Uomo costretto ai domiciliari litiga con la moglie ed esce di casa. Dopo aver percorso poche centinaia di metri raggiunge la caserma del Carabinieri dove si consegna alle forze dell’ordine chiedendo di poter interrompere la convivenza con la moglie.

Accusato per evasione in prime e seconde cure, l’uomo spiega di aver violato i domiciliari solo a seguito del litigio con la consorte e di essersi immediatamente recato di sua spontanea volontà nella caserma più vicina.

In Appello l’accusato riesce ad ottenere uno sconto della pena a due mesi e venti giorni di reclusione.

L’avvocato difensore dell’uomo tuttavia sottolinea che il suo assistito non è stato trovato fuori dalla sua abitazione ma che egli si è autonomamente recato presso le forze dell’ordine. A detta della difesa non è possibile configurare il reato di evasione data l’assenza di offensività dell’uomo: uscendo dalla propria abitazione egli voleva solo allontanarsi dalla consorte e non era sua intenzione sottrarsi al controllo delle forze dell’ordine.

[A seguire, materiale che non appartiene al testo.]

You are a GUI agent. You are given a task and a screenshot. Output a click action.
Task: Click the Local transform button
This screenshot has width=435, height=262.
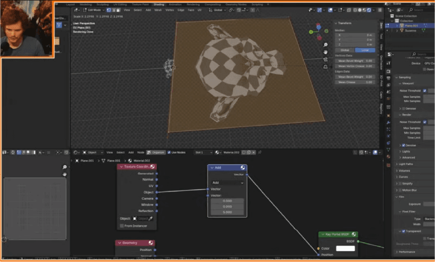pos(365,50)
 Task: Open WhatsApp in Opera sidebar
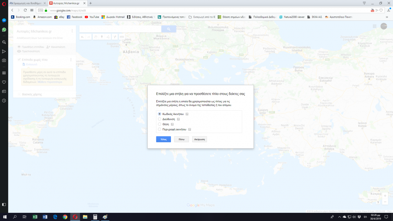click(x=4, y=30)
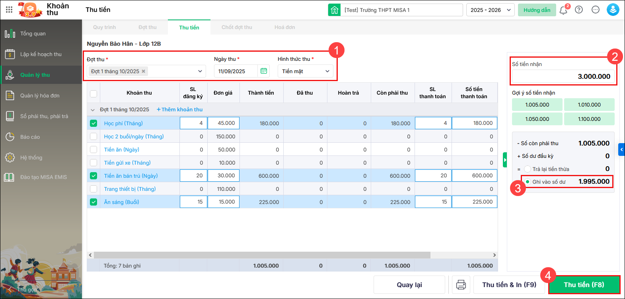Click the printer icon button

(x=461, y=285)
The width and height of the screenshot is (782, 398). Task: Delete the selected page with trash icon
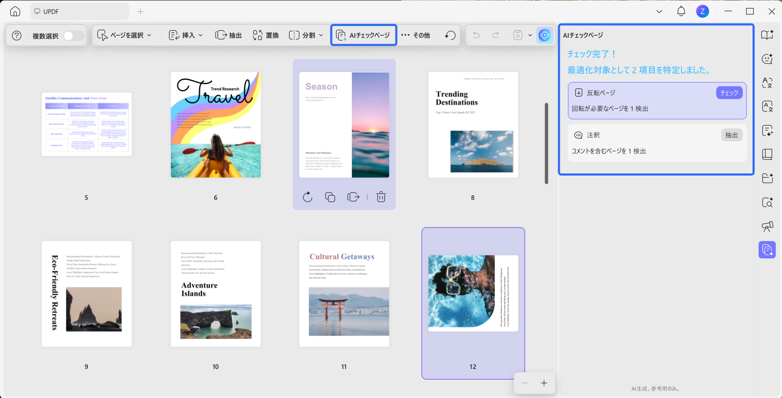point(381,197)
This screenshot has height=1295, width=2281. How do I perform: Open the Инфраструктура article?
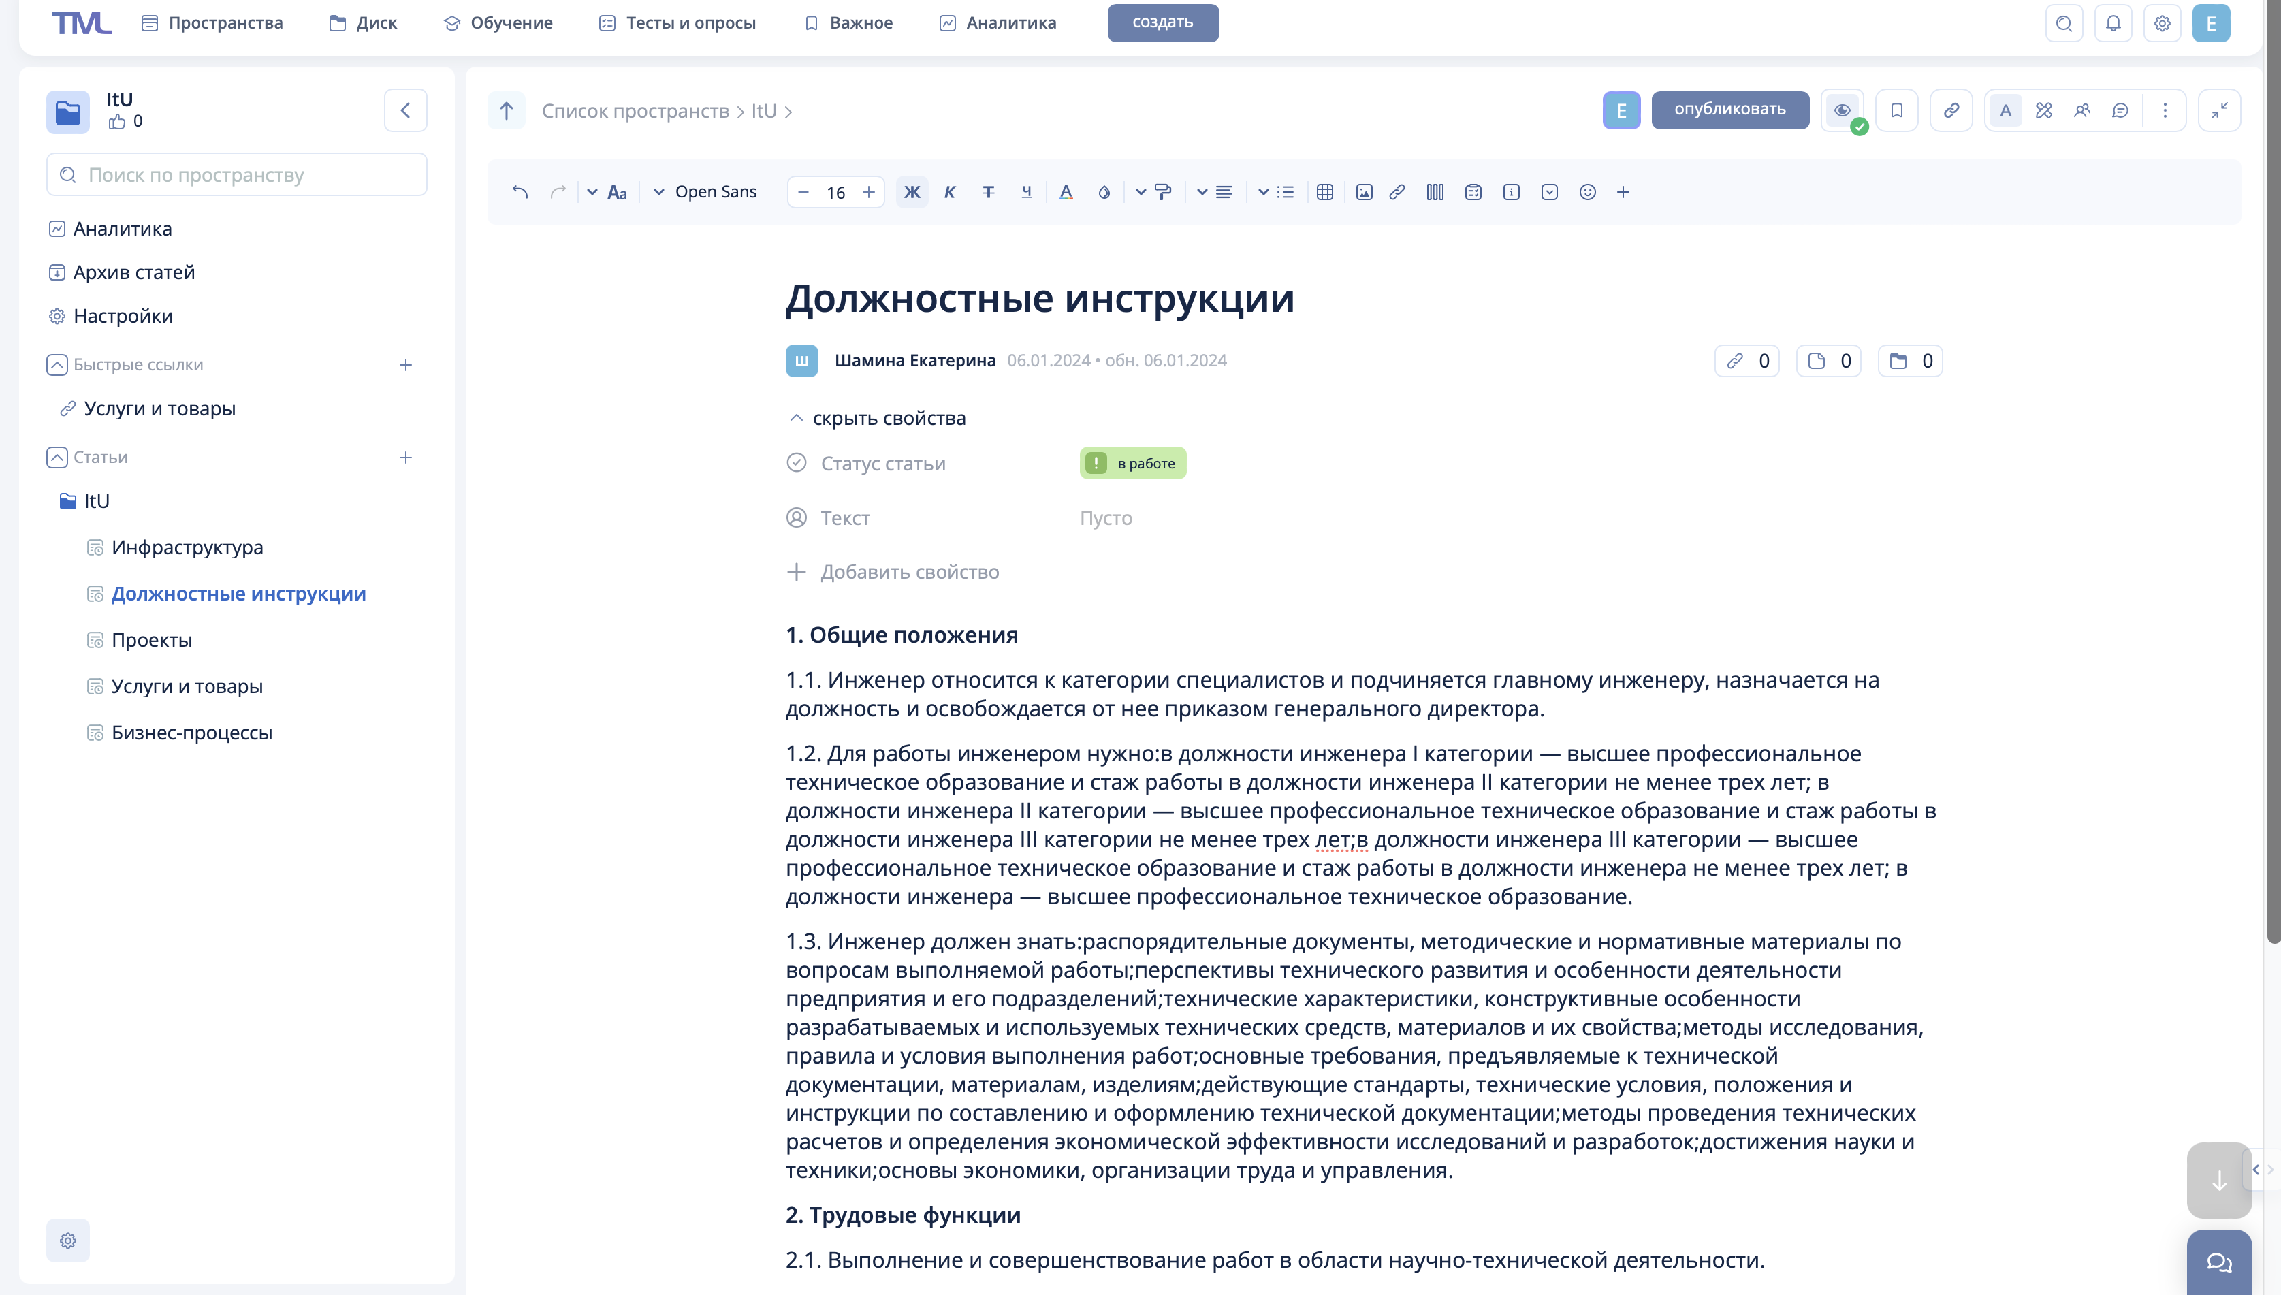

La Suprema Corte ricorda che il reato d’evasione di realizza anche con «la condotta di volontario allontanamento dal luogo di restrizione domiciliare e di presentazione presso la stazione dei Carabinieri ancorché per chiedere di essere ricondotto in carcere».

Nel caso di specie è evidente «il dolo del reato di evasione per abbandono del luogo degli arresti domiciliari, essendo necessaria e sufficiente – in assenza di autorizzazione – la volontà di allontanamento nella consapevolezza del provvedimento restrittivo a proprio carico, non rivestendo alcuna importanza lo scopo che il soggetto si propone con la sua azione».

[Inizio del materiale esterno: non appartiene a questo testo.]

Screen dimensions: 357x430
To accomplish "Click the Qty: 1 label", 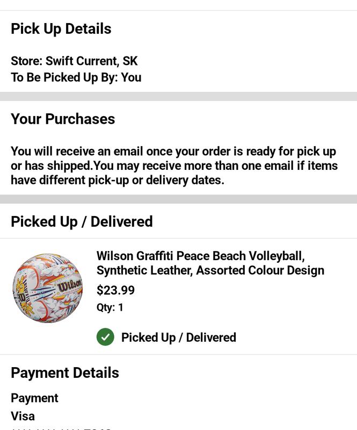I will [x=110, y=307].
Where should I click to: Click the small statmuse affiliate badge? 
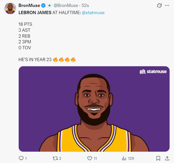(x=50, y=6)
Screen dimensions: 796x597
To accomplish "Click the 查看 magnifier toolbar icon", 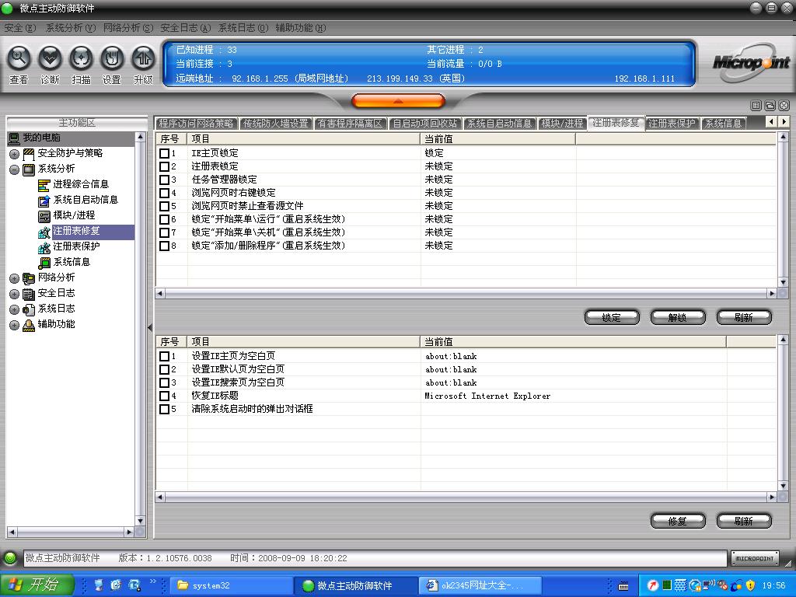I will click(19, 58).
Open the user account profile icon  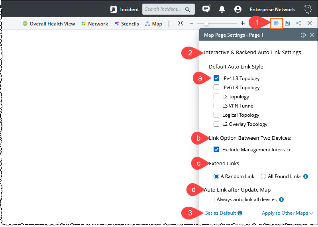[238, 9]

Secondo i Giudici sono irrilevanti il motivo e lo scopo dell’allontanamento.

Va riconosciuta tuttavia «la causa di non punibilità per tenuità del fatto».

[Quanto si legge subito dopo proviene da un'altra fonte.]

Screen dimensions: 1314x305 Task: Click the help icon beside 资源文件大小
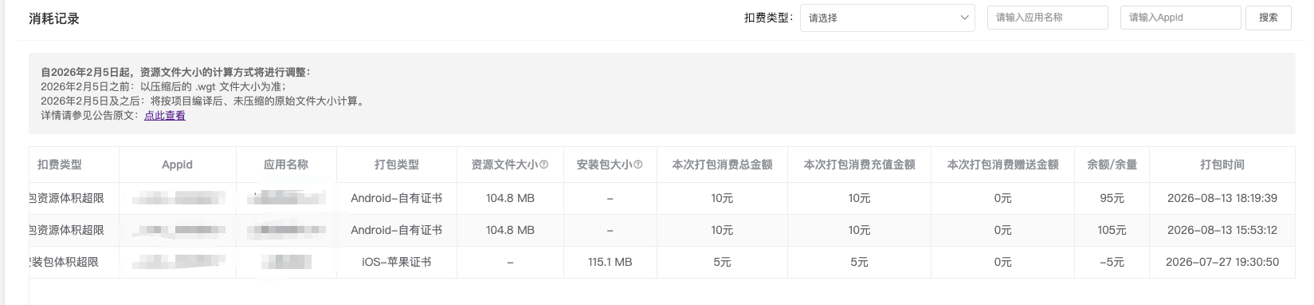pyautogui.click(x=544, y=164)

La Corte di Cassazione ritiene che «la sussistenza di tutti i presupposti per la applicazione della non punibilità, essendo stata già assodata la minima offensività della condotta di evasione per la breve durata in cui il soggetto si è allontanato dal luogo degli arresti domiciliari al solo ed unico fine di sottoporsi al controllo diretto delle forze di polizia».

Con la sentenza n. 36518/20 del 18 dicembre la Suprema Corte “annulla senza rinvio la sentenza impugnata perché il fatto non è punibile per la particolare tenuità del fatto ai sensi dell’art. 131-bis cod. pen.”.